PM Khan recalled that all economic indicators were showing upward trends and stressed the need for self-reliance in local goods manufacturing and increased tax collection. “The clothes I am wearing are also locally made,” he said, pointing to his outfit during the broadcast.
Insisting that inflation was a global phenomenon that had taken a toll on developed economies like the US and UK as well, he blamed the price hike of commodities on the disruption in the supply chain caused by the pandemic.
He claimed that a global surge in petroleum prices had also contributed to increase in prices of electricity and transport. However, he conceded that the salaried classes were hardest hit by this inflation, but reassured them that professionals and government employees would be given relief once the government met its tax collection targets.
He also chastised the media for not presenting a full picture of what was happening on the economic front.
PM Khan accused journalists of only painting what he called a ‘bleak’ picture of the economy.
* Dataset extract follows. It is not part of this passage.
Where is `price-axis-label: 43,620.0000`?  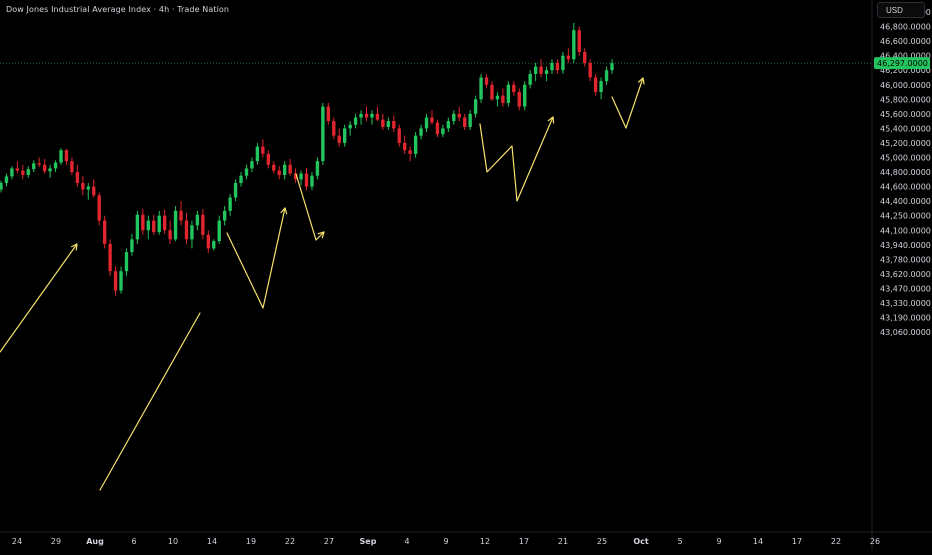
price-axis-label: 43,620.0000 is located at coordinates (906, 274).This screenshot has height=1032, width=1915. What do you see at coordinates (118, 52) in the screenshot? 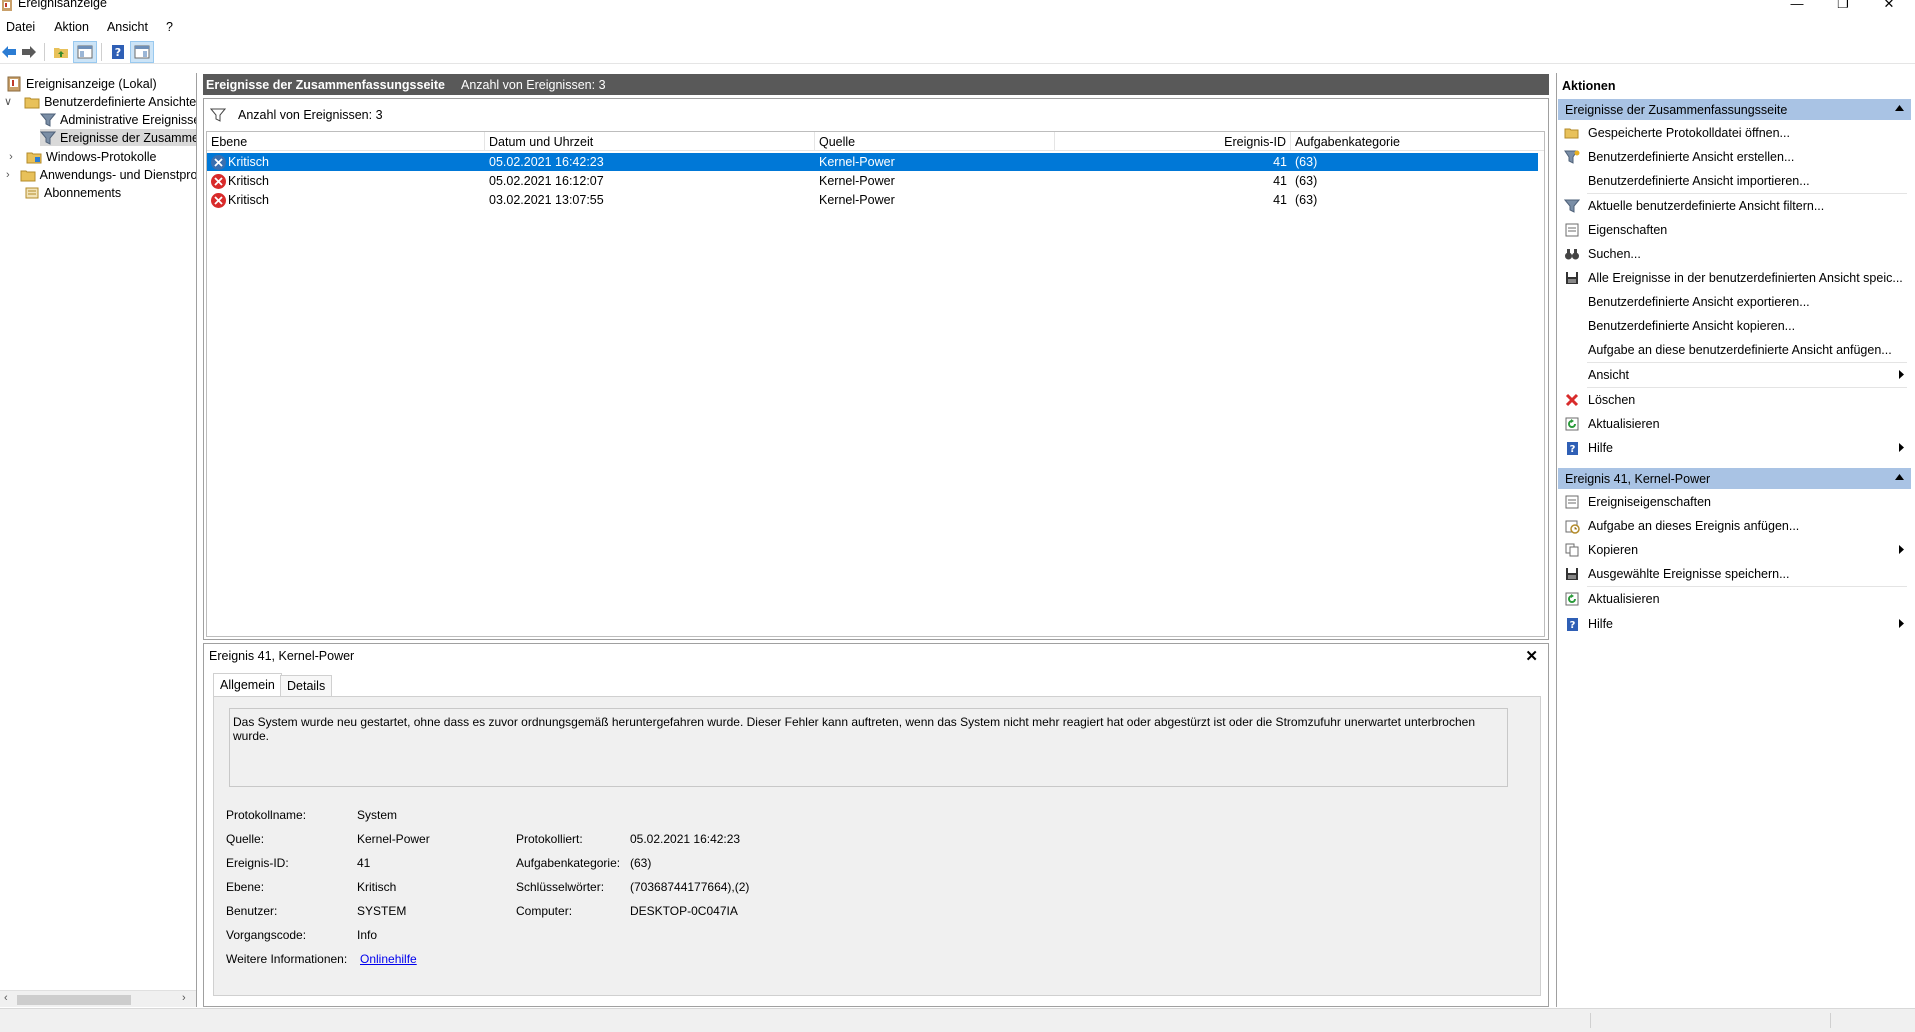
I see `help-button: ?` at bounding box center [118, 52].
Terming certain journalists ‘mafias’, he said they were merely trying to advance the agenda of the opposition and never projected the achievements of the government.
He said that while positive criticism was a good thing, he stressed the need to differentiate between propaganda, fake news and reality.
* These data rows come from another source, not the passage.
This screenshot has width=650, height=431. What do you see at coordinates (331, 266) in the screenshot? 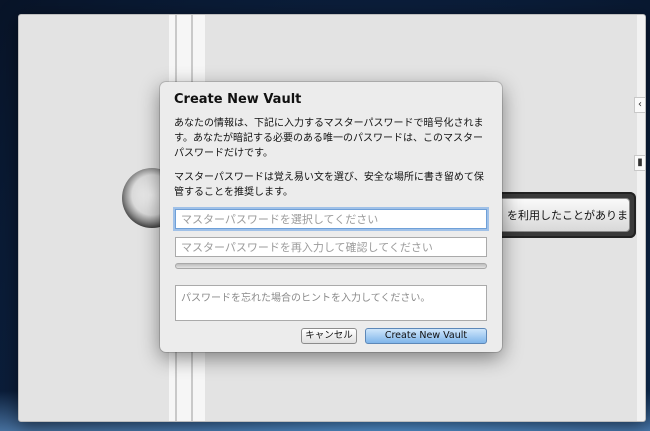
I see `password-strength-meter` at bounding box center [331, 266].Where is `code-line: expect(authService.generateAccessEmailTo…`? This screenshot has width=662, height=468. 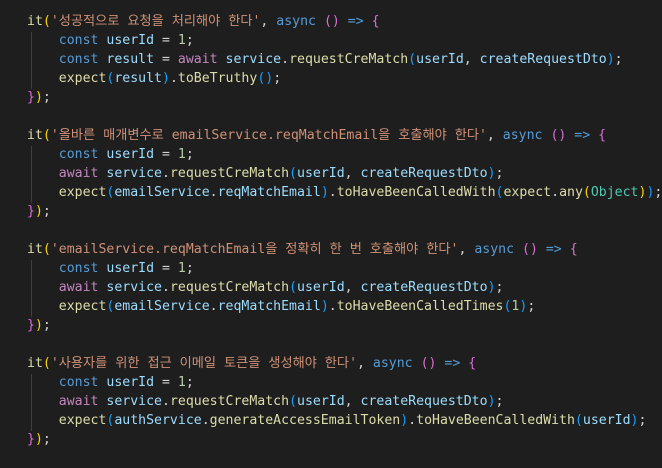
code-line: expect(authService.generateAccessEmailTo… is located at coordinates (337, 420).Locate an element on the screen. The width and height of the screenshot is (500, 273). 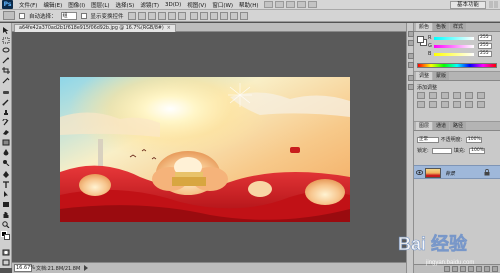
lasso-tool-icon is located at coordinates (6, 50).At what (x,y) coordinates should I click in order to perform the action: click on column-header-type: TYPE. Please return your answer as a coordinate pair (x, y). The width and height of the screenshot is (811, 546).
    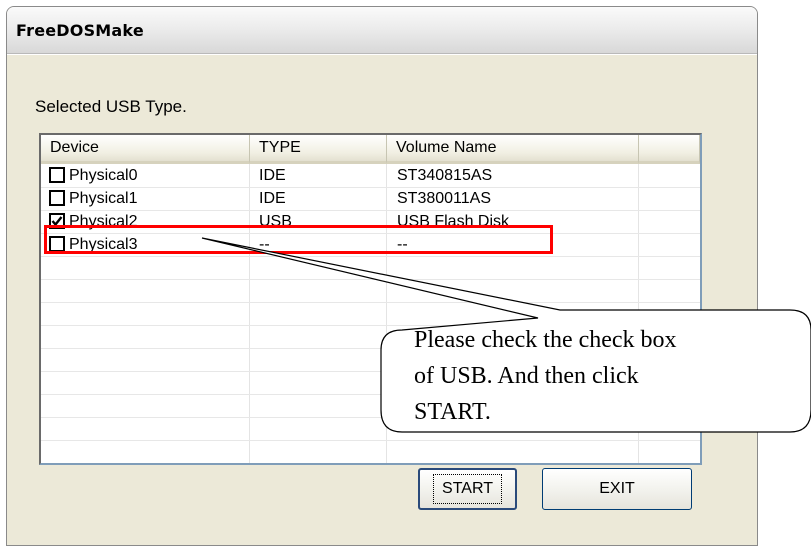
    Looking at the image, I should click on (318, 150).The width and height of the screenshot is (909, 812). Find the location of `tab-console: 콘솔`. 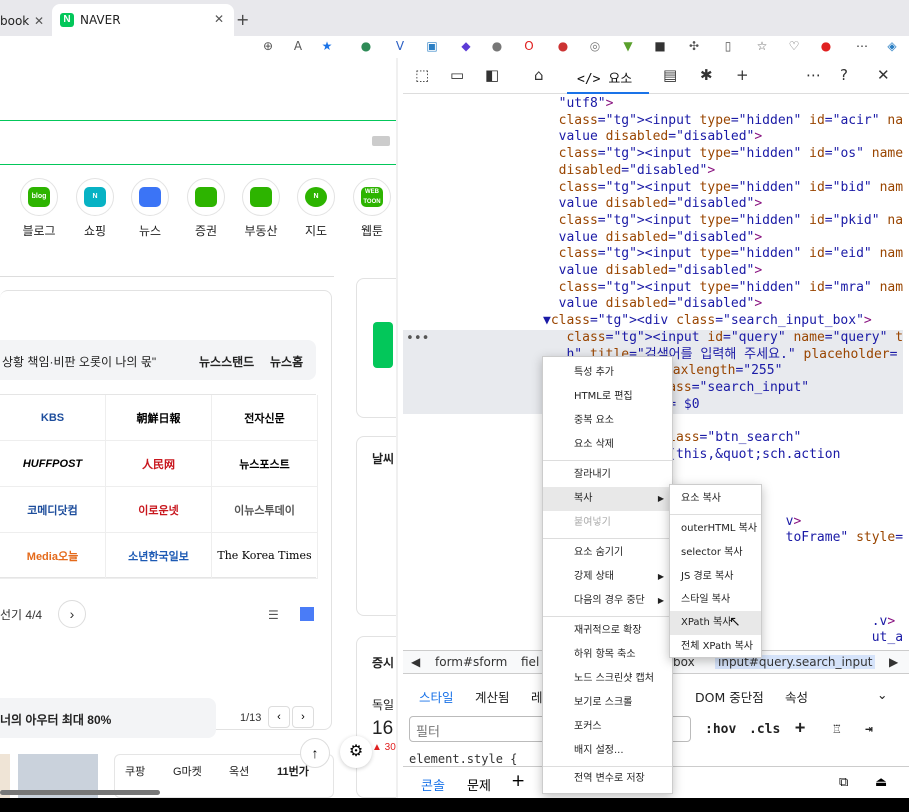

tab-console: 콘솔 is located at coordinates (433, 784).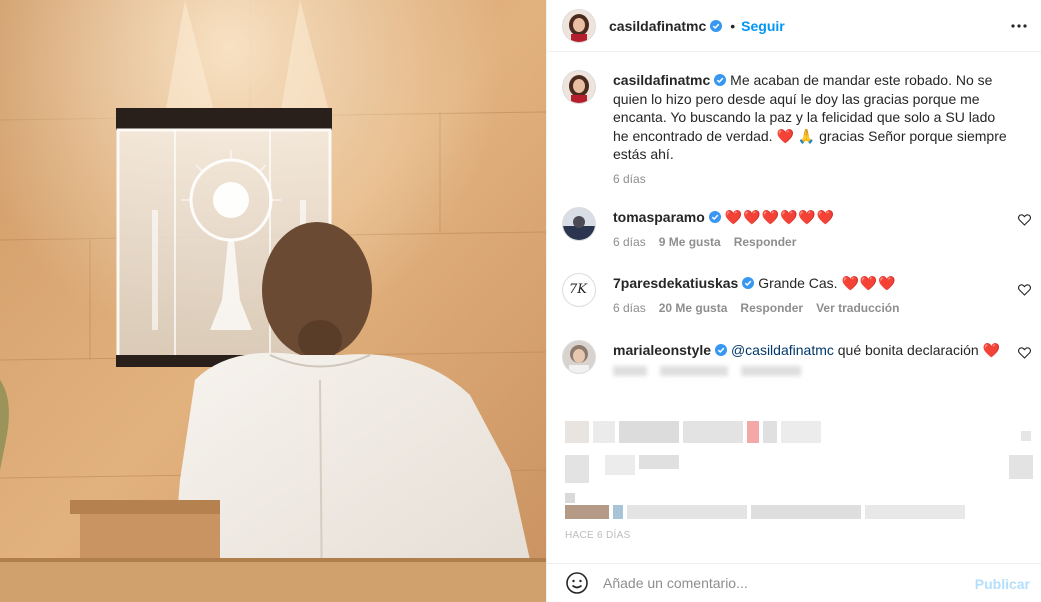  Describe the element at coordinates (598, 536) in the screenshot. I see `partial-timestamp: HACE 6 DÍAS` at that location.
However, the PM noted that under his rule, the country’s GDP had been increased by 5.37 per cent despite the challenge of the pandemic.
He claimed that the construction sector was booming and that salaries for construction workers had shot up due to the high demand for skilled labour.
The prime minister also said that thanks to a bumper crop, people in agricultural communities had earned Rs1,400 billion, while their income had increased by Rs165,000 per head.
Large-scale manufacturing, he said, also witnessed a growth of 10pc, while revenue from tax collection had reached over 6,000 billion rupees.
He pointed out that due to incentives granted to the IT sector, its exports had also surged and record exports worth $31 billion were recorded with remittances soaring to $30 billion.
Role of judiciary
The prime minister called on the judiciary to be “merciful to the people” and not to support “mafia and cartels”.
He said the government was trying to reform the criminal justice system for the first time in the country’s history as different cartels had made a killing in the past through hoarding and profiteering. “Sugar, flour and cement cartels have eaten up over Rs250 billion,” he added.
“I recently called a meeting of eight regulators who informed me that these cartels have obtained 800 stay orders from different courts. An amount of Rs 250 billion is stuck in litigation.”
In addition, he said, according to FBR cases to the tune of Rs 2,500 billion were also lingering due to litigation.